In the RDSC, ThinkData operated as the primary aggregator of the public data that was being released. As a company founded on open data, we were more than happy to supply the platform to researchers and the coalition to help drive insight.
Ultimately, though, it was limiting to have our team find and provide access to new data as it was released. What would be better, we realized, is if every hospital, researcher, and data-driven institution could tie into the platform themselves, where they could provide daily data using secure and structured APIs, redact sensitive information at will and share custom views of this data with the research community. This is the difference between a data provider and a data trust – putting access control into the hands of the data steward, and unlocking new opportunities for collaboration and innovation. We were thrilled to let our data partners know that all of this was possible with the new Enterprise Edition of Namara.
Who Benefits From a Data Trust?
As businesses continue to find ways to use, monetize, and aggregate data, they need to effectively share their data in a way that’s more secure than an email and more scalable than sending a thumb drive by courier. They also need methods to use data more efficiently.
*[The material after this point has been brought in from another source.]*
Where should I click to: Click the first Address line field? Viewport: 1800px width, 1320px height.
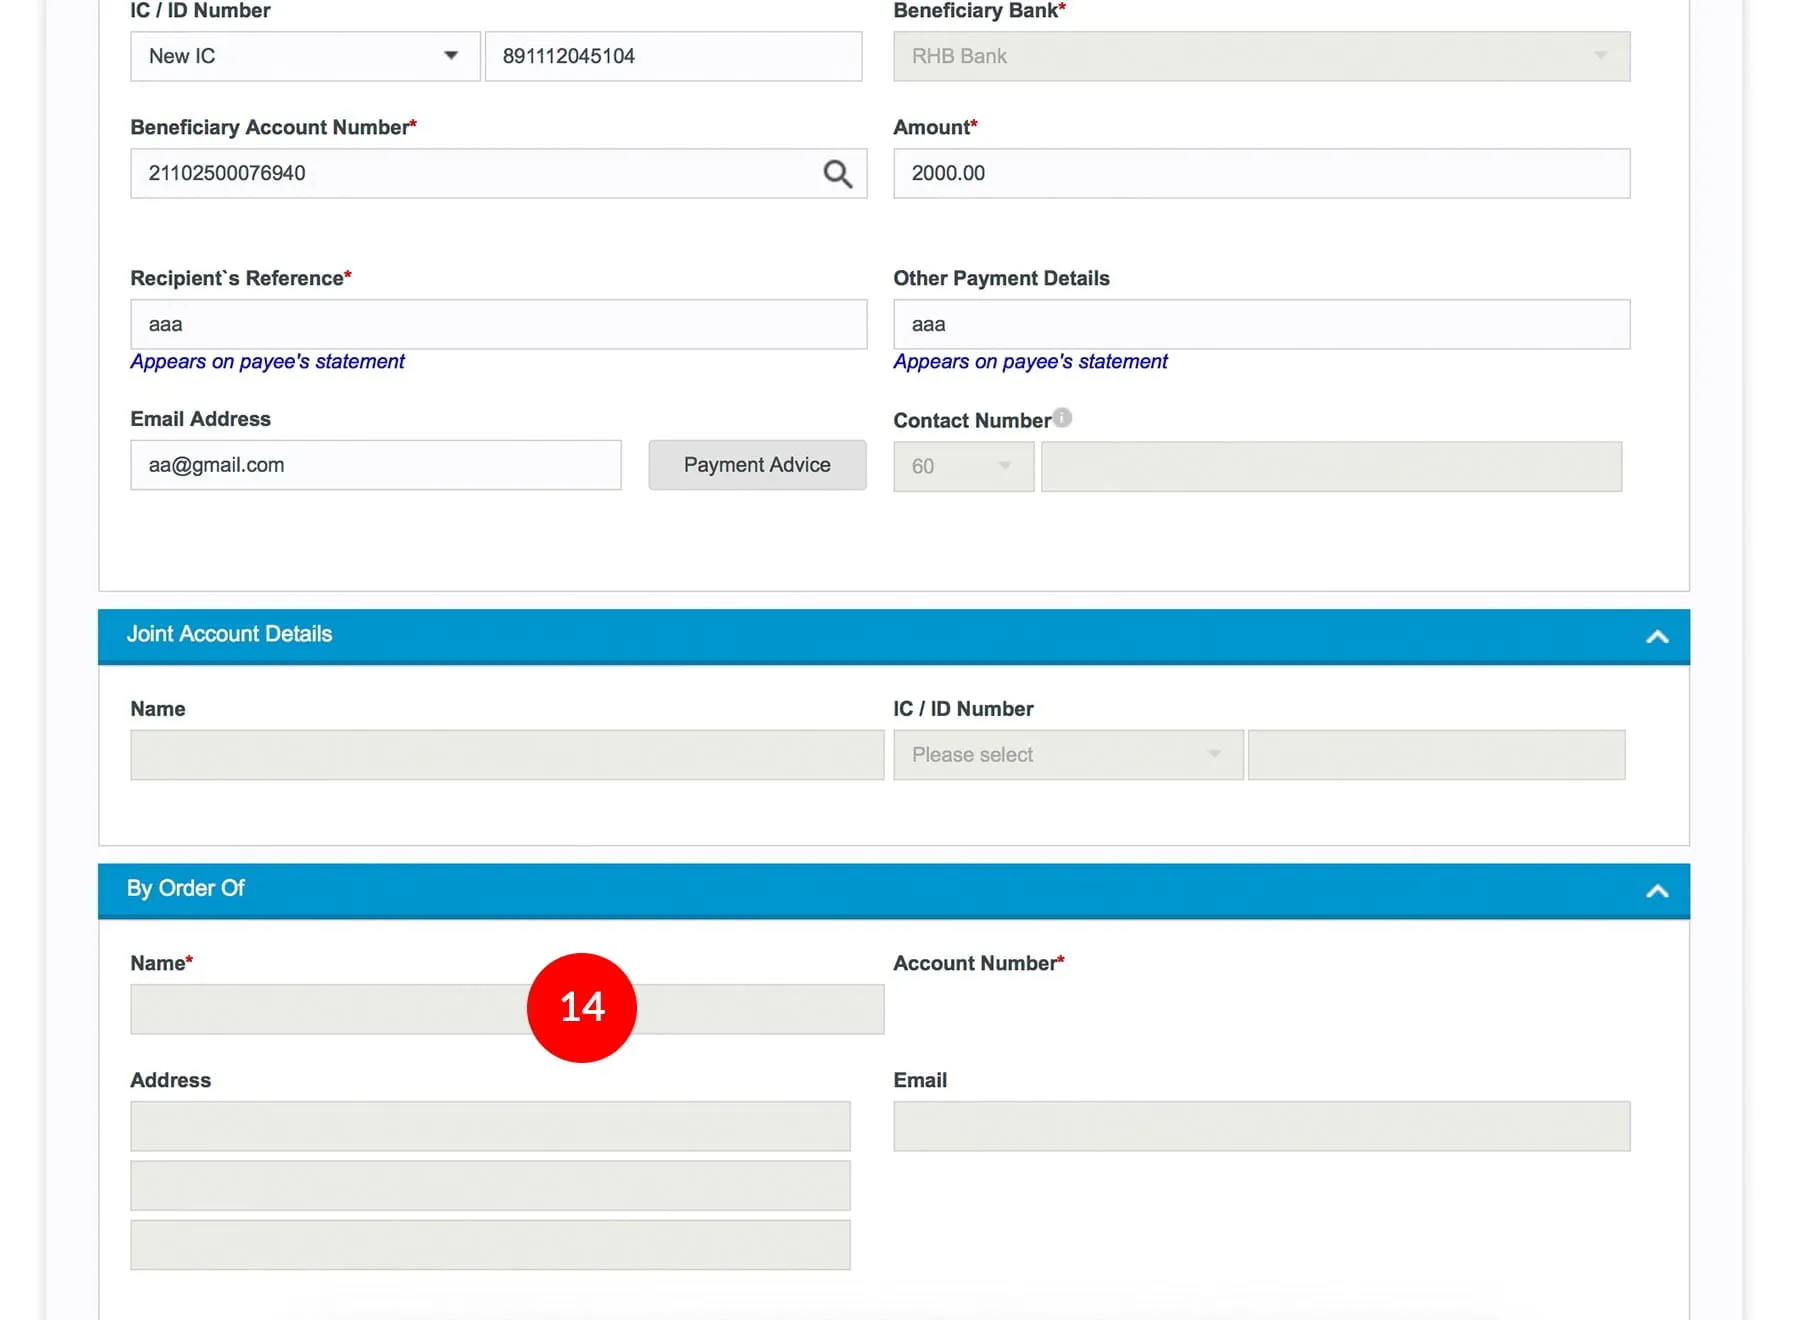tap(490, 1127)
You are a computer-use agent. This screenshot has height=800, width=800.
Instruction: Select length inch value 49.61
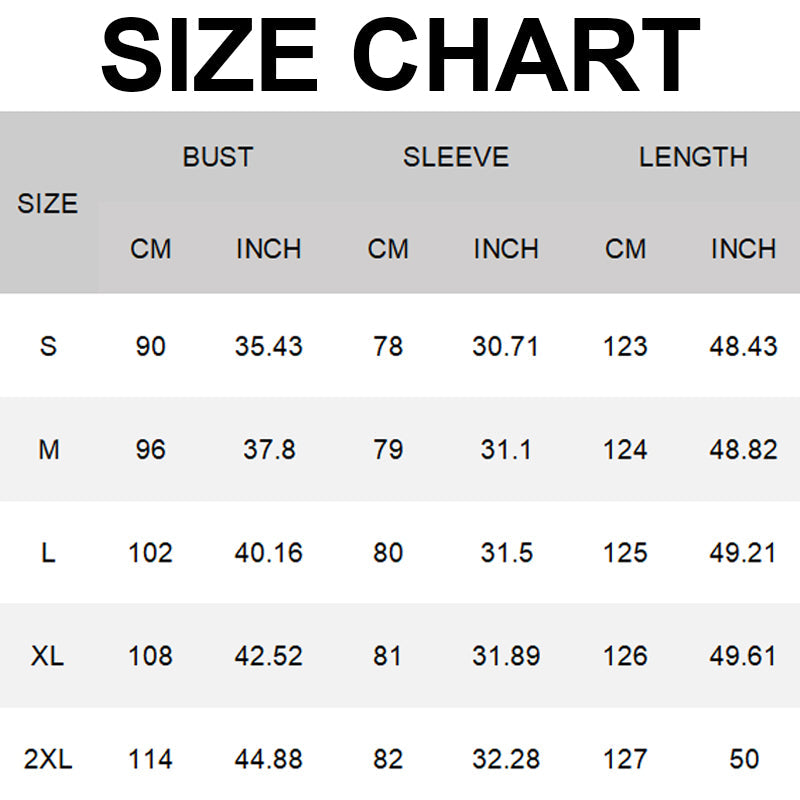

In particular, businesses that are exploring ML and AI solutions need to look to data trusts to provide these solutions at scale, because the tedious overhead of data prep required to fuel these solutions can derail projects entirely.
Data trusts are also a logical next step for any government or government institution looking to achieve greater transparency and drive innovation. After all, a data trust is primarily a vehicle for securely collecting and disseminating public, private, and proprietary information. Government data systems are complex; data trusts are a useful tool that can be used to synthesize, standardize, and audit data that is generated or used internally.
The key difference between the value that data trusts bring for businesses is to increase data use within the organization, whereas for governments it is primarily used to audit data assets and better understand internal data environments. A trust that is used by both business and government institutions is more powerful still, creating accountability at scale, driving private sector investment, and improving services and innovation for the rest of us.
A third, more niche, use case for data trusts are innovation hubs. Sitting somewhere between government and private enterprise, these entities aim to make good on the promises of a more connected society. Innovation hubs rally citizens, academics, researchers, and the private and public sectors to address critical issues facing our cities, our planet, and our future. They are a bridge between data generators and data users, gathering information, tools, talent, and processes under a common mandate – the perfect application of a data trust.
More Access, Better Data
The difference between organizations that want to be data-driven and those who are isn’t the data – it’s the way that data is handled. The legal structure of a data trust depends on the use case, but there are shared technological components of data trusts that are required to ensure increased confidence and less overhead for those involved. By adopting a sharing ecosystem that streams data through a central clearinghouse you are well on your way to building a successful data infrastructure to build your data strategy off of.